[Collected data entries]

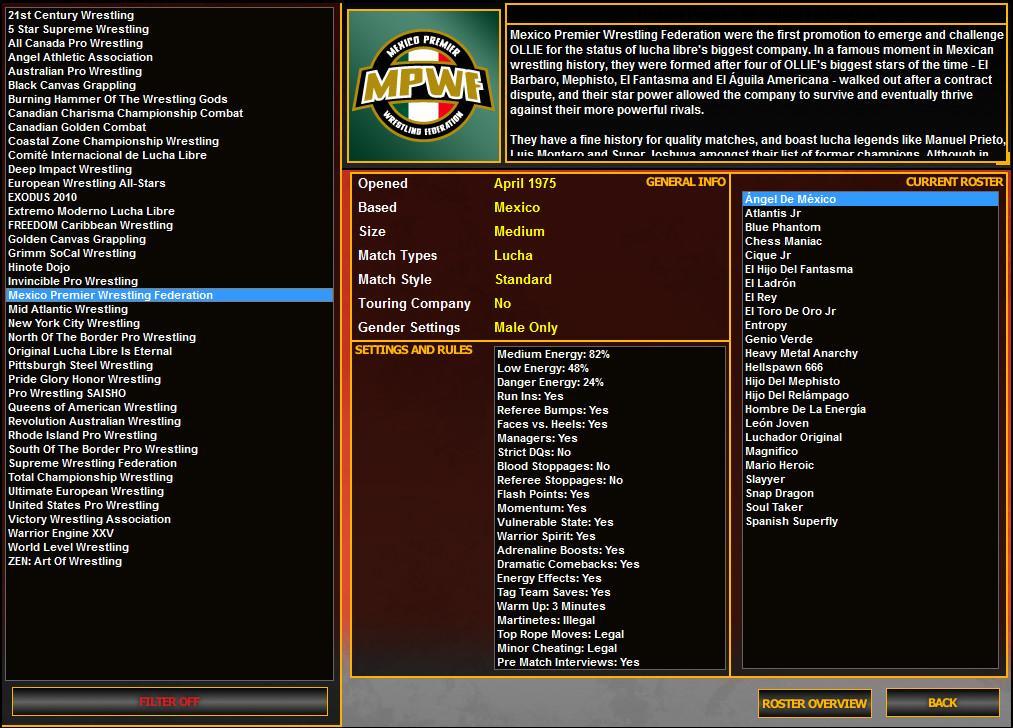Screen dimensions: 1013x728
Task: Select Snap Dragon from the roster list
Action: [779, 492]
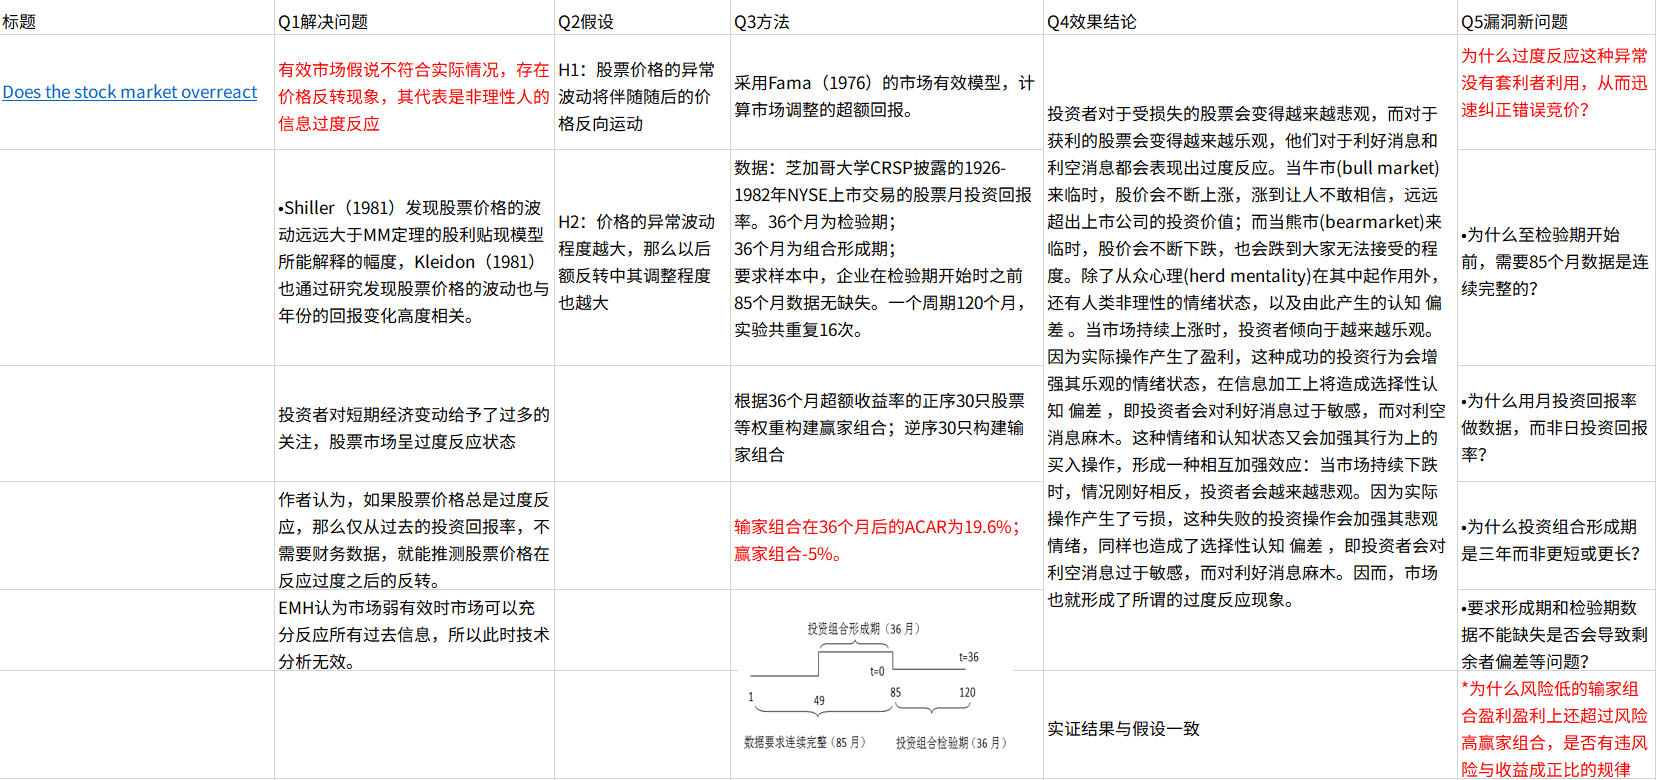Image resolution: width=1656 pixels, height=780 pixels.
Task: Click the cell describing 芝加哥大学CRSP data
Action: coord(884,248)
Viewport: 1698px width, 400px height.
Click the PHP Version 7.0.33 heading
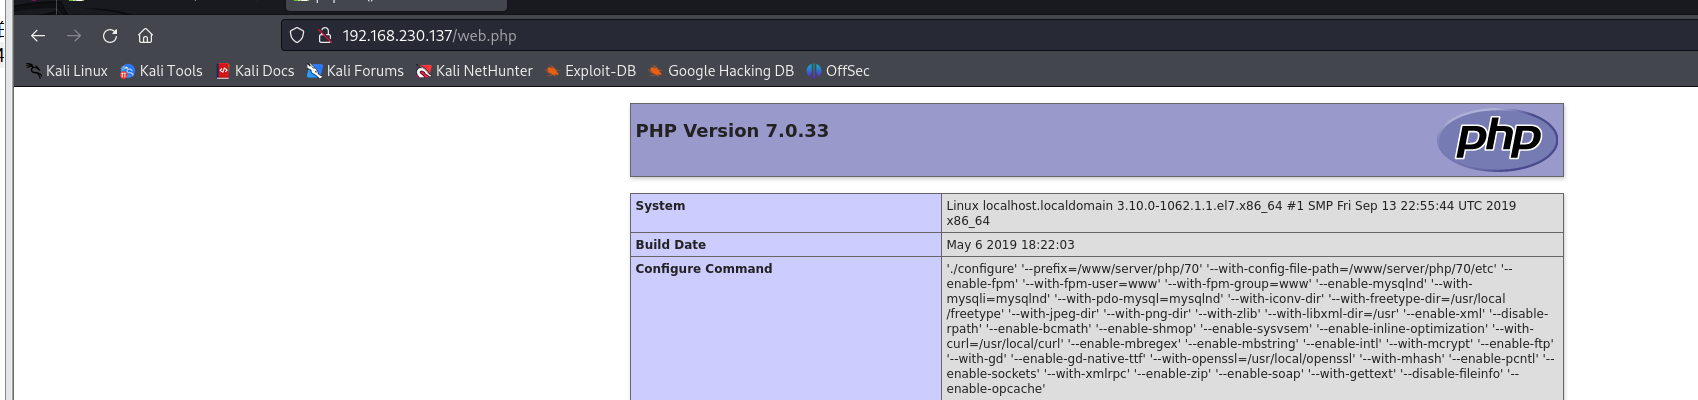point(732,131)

## Problem to solve
Set down nothing but the lines from the one containing "Viewport: 1698px width, 400px height." to the final line above, both included, with every picture left out.

## Exercise output
Viewport: 1698px width, 400px height.
Click the PHP Version 7.0.33 heading
point(732,131)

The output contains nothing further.